The Theory of Computation

Bernard M.E. Moret

Addison-Wesley-Longman, 1998

Detailed Solutions

Chapter 7, Problem 7.55

This problem offers a small glimpse into a large area of structure theory: the relationship between the complexity of problems and their density (or sparseness), that is, the number of distinct instances of the same size in the set. By its nature, a tally set is at one extreme of the density spectrum: it has at most one string of each length, since each element of a tally set is entirely determined by its length. Thus the exercise asks to show that very sparse sets cannot be NP-complete (unless, of course, P equals NP). We prove that, if a tally set is NP-complete, then we must have P=NP. The proof is somewhat tricky, although its basic engine is the self-reducibility of an NP-complete problem, here SAT: we shall consider partial truth assignments and use the induced versions of SAT, storing some partial results in order to run the entire algorithm in polynomial time.

Our algorithm will be the following self-reduction, where t_i denotes a partial truth assignment wherein the first i variables are set (the ordering of the variables is fixed):

  if i=n
     then if the induced instance is empty
             then return "yes", else return "no"
     else look up in the table at index h(t_i)
          if a value is found for h(t_i)
             then return it
             else assign "true" to the (i+1)st variable and recurse;
  if the returned valued was "no", then assign "false" to the
     (i+1)st variable and recurse;
  if either recursive call returned "yes"
     then return "yes", else return "no";
  in either case, store the returned value under h(t_i)

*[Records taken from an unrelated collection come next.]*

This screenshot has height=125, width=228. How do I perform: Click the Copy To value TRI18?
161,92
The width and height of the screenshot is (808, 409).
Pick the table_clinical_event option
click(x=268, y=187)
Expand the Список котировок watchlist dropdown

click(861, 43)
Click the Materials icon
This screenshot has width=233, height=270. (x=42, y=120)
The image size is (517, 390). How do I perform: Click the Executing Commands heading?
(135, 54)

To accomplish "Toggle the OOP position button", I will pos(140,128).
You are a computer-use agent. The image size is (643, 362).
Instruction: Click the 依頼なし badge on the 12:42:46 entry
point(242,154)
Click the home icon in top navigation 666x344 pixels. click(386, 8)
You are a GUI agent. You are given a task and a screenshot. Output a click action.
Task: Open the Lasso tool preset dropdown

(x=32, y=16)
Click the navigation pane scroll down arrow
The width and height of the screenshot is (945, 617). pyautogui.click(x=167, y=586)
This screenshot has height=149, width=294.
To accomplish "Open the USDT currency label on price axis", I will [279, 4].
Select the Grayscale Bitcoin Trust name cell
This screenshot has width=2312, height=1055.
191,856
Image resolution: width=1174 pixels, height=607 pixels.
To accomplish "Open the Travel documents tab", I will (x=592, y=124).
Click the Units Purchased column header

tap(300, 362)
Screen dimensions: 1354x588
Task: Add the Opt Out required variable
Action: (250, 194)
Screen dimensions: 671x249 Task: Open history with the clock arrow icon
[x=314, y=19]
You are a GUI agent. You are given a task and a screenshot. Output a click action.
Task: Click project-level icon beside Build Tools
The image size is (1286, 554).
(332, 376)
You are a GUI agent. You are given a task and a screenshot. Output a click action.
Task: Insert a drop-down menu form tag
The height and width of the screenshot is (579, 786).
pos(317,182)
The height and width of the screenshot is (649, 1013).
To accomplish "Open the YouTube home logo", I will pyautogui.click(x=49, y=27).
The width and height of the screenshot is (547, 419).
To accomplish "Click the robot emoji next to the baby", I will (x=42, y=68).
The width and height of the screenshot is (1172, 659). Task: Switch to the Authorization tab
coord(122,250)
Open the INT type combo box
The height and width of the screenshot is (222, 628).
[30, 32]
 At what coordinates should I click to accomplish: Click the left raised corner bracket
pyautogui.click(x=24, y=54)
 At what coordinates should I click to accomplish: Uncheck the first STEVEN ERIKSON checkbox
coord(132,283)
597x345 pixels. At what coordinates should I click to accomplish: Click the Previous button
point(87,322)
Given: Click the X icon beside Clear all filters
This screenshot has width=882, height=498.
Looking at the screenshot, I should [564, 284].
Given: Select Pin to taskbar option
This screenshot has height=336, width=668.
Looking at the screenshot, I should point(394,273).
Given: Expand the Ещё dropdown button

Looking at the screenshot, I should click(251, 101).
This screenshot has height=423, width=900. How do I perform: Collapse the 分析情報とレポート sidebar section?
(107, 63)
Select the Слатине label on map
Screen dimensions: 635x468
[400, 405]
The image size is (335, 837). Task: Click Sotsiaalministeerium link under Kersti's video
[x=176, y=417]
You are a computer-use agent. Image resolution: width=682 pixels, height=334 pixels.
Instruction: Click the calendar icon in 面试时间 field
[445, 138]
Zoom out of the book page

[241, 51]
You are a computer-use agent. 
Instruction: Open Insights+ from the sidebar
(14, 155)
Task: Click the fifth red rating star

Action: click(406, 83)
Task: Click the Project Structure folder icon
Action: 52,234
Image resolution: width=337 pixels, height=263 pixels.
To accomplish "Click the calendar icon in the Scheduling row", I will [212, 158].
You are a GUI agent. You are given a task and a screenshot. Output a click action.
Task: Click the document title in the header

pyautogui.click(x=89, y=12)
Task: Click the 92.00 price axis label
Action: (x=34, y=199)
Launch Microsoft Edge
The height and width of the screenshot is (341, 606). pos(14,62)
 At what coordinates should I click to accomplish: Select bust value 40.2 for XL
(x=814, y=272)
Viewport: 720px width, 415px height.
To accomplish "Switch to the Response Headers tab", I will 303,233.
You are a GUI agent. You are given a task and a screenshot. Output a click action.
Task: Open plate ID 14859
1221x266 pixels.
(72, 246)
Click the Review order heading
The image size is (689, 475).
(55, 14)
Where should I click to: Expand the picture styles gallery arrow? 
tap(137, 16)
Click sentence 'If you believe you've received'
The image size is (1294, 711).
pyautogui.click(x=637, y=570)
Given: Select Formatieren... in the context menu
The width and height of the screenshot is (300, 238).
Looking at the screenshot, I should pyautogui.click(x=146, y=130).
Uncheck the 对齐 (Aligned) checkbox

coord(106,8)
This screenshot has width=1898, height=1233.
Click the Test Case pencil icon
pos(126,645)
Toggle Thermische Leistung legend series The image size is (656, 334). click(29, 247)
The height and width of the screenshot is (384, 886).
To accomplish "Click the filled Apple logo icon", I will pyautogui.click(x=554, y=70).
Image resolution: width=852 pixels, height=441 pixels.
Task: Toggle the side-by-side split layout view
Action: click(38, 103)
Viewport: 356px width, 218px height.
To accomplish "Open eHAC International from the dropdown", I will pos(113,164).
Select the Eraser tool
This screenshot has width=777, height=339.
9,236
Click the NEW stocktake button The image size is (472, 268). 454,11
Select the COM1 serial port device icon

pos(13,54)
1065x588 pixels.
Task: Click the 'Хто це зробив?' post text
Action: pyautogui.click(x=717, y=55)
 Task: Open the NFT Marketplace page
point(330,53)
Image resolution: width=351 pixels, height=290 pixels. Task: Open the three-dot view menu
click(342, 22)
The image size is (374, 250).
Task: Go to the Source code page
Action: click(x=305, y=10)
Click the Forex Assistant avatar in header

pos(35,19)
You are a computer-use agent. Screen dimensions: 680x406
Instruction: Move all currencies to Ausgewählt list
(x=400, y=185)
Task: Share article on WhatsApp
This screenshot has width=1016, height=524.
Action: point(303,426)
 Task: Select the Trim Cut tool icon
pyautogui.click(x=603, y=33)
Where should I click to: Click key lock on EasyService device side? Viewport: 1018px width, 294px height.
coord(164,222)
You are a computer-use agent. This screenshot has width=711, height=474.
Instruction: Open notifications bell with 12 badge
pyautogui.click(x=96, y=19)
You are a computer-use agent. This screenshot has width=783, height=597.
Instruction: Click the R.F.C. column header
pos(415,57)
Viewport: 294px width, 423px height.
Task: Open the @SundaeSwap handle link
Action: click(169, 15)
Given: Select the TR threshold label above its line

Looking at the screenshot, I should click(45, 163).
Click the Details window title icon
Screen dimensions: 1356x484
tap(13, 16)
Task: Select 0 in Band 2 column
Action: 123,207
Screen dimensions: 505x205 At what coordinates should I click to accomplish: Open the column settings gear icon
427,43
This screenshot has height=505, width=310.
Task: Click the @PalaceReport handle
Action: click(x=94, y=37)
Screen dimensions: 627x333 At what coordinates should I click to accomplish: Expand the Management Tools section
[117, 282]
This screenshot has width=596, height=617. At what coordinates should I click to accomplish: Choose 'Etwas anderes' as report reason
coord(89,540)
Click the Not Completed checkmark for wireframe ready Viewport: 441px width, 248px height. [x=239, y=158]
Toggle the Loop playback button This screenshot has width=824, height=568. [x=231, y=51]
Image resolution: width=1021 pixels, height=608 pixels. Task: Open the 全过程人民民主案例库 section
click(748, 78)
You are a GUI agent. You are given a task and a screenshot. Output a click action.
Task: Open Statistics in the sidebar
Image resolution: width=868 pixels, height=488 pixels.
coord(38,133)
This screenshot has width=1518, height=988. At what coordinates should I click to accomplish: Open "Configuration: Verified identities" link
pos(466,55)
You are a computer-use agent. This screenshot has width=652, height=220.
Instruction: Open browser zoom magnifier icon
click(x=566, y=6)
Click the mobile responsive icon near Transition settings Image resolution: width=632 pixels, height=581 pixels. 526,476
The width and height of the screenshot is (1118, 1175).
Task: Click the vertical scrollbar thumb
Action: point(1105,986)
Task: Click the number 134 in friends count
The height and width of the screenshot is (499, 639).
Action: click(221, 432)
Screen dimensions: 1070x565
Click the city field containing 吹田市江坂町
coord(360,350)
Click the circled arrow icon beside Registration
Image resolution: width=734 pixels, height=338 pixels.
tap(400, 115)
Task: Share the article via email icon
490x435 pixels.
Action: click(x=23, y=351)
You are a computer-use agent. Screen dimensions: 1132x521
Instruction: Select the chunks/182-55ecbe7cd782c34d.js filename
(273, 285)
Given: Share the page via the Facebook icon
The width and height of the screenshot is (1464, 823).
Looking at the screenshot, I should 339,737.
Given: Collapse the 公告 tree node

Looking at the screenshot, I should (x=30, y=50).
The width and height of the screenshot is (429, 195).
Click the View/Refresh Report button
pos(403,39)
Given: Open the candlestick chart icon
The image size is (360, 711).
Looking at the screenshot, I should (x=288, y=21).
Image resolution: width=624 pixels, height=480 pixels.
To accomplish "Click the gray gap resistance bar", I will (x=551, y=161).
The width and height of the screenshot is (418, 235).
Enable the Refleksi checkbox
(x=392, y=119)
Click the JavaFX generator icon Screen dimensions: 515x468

The function h acts much as a hashing function; its goal is to avoid unnecessary evaluation of subfunctions that have already been evaluated. Thus, whenever h(t_i)=h(t'_j), it must be the case that the two induced instances are either both satisfiable or both unsatisifiable. It is also desirable that h be a good hash function in that its range is (very) small compared to its domain. This is where the reduction to a tally set comes in: the mapping used in the reduction will provide just the h we need.

Let f be a mapping from SAT to our tally set T. We can assume that f maps any instance of SAT to a string in {a}* (otherwise, we can remap any string that uses other symbols into a fixed string in {a}*-T). Because f runs in polynomial time, the strings produced by f are at most polynomial in length; for an original instance with n variables, any string produced has length O(n^O(1)), which is very small compared to the number of possible instances of SAT on n variables. Finally, because f is a valid reduction, if must be the case that, whenever it maps two instances of SAT to the same string, then the two instances are both ``yes'' instances or are both ``no'' instances. Thus f meets the requirements placed upon h in the self-reduction procedure described above.

It remains to show that the self-reduction procedure described above, with the mapping f used as hash function, runs in polynomial time. Each recursive call takes polynomial time: its most expensive component is the computation of h(t_i), the polynomial-time mapping from SAT to T. Thus we need to bound the number of recursive calls. Given an instance with n variables, our hash table will store at most p(n) values, for some polynomial p. Note that the recursive calls form a binary tree of calls of depth at most n; denote the number of nodes in this tree by S(n). We want to show that S(n) is O(n^O(1)). We do this rather indirectly by showing that we can pick a subset of internal nodes (not leaves) of the tree of size at least S(n)/2n and such that no two nodes are on the same path in the tree (or, equivalently, such that any two nodes give rise to disjoint sets of possible truth assignments). We can construct such a set by first removing all leaves of the tree (thus leaving S(n)/2 nodes), then iteratively applying the following step: select any new leaf node in the tree, add it to the set, and remove it and all of its ancestors from consideration. Since we remove at most n nodes in each iteration and start with S(n)/2 nodes, it will take at least S(n)/2n iterations to delete every node in the tree and thus our set will have at least S(n)/2n elements. By construction, none of these elements is a leaf of the original tree; also by construction, no prefix of a selected partial truth assignment can be in the set. We claim that each element of the set must be mapped to a different table location by our function h. Assume that such was not the case and let t_i and t_j be two such elements. Since t_i and t_j are on different paths on the tree, one was generated after the recursive call to the other had completed and returned; but then, since the two have the same h value, the second one would have succeeded in the table look-up and thus would have been a leaf in the original tree -- a contradiction. Thus our table has size at least S(n)/2n; but we already noted that it has size at most p(n); it follows that we have S(N)/2n <= p(n) or S(n) in O(n^O(1)), as desired.